Consistent with methods generated by the Grades of Recommendation, Assessment, Development, and Evaluation (GRADE) working group, recommendations in this document are categorized as either strong or weak. As stated in the American Thoracic Society's official statement, in which they endorsed the GRADE methods for their guidelines endeavors, "The strength of a recommendation reflects the degree of confidence that the desirable effects of adherence to a recommendation outweigh the undesirable effects."
Strong recommendations are derived fromhigh quality evidence that provide precise estimates of the benefits or downsides of the topic being assessed. With weak recommendations, (1) there is lack of confidence that the benefits outweigh the downsides, (2) the benefits and downsides may be equal, and/or (3) there is uncertainty about the degree of benefits and downsides.
The underlying methods for assessing and classifying the quality of evidence of individual studies are represented in Tables 1 and 2. However, ultimately the individual studies must be considered in aggregate, whether through meta-analyses or through qualitative assessment. Thus, the strength of recommendations must be derived from the quality of the overall body of evidence used to address the topic.
The quality of the overall body of evidence for each recommendation in this document is classified as high, moderate, or low. Factors that may decrease the quality include potential bias, differing findings across studies,the use of indirect evidence, or lack or precision. For example, if two or more Class I studies demonstrate contradictory findings for a particular topic, the overall quality most probably will be low because there is uncertainty about the effect. Similarly, Class I or II studies that provide indirect evidence may only constitute low quality evidence, overall.

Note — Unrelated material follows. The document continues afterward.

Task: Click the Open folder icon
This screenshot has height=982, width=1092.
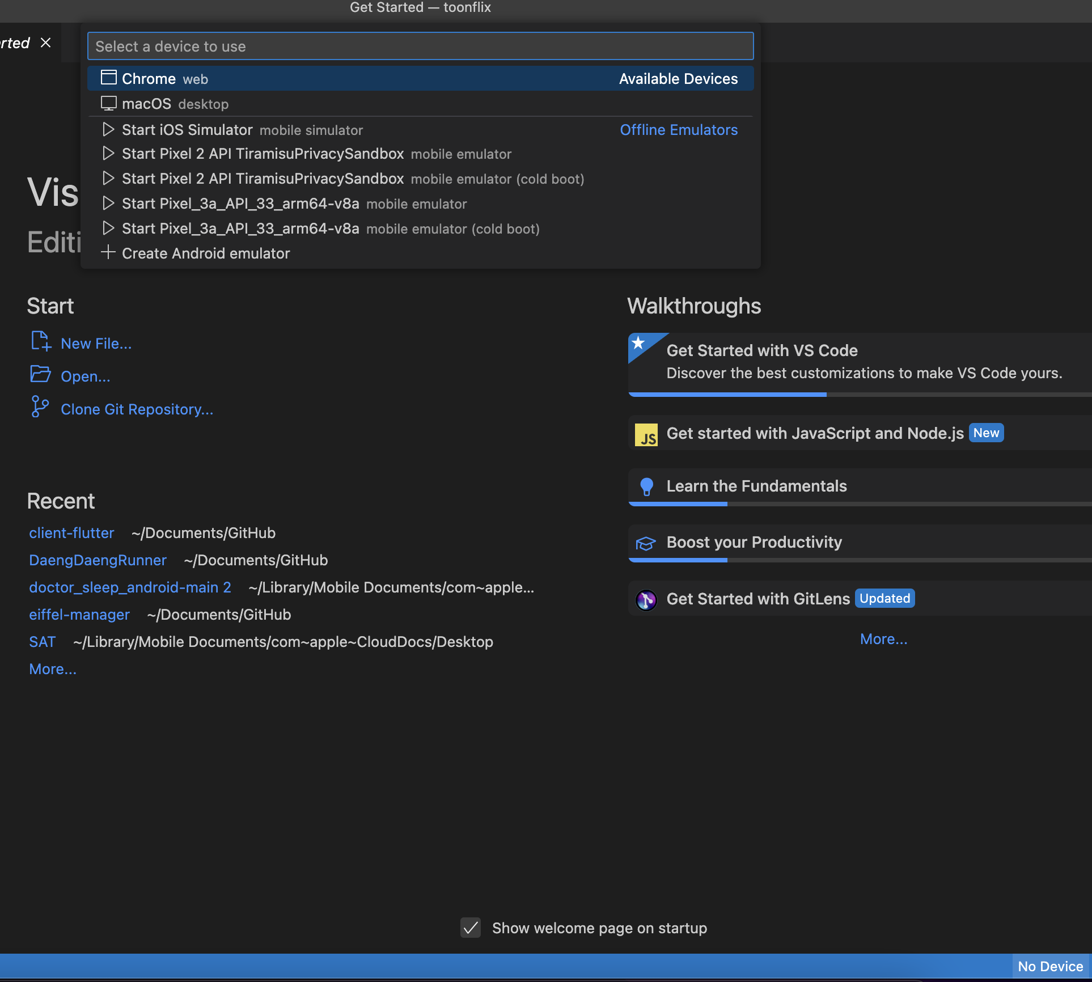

Well controlled studies conducted in the field are rare. One alternative is to apply evidence from studies conducted in other environments to field practice, or from other pathologies to TBI. In this document, indirect evidence from inhospital populations or from physiological studies was used, after careful consideration of the quality of the study for its own population, and then of its usefulness as indirect evidence.We used the following sequential process of questions:
In this document, indirect evidence used to support a recommendation is identified as such.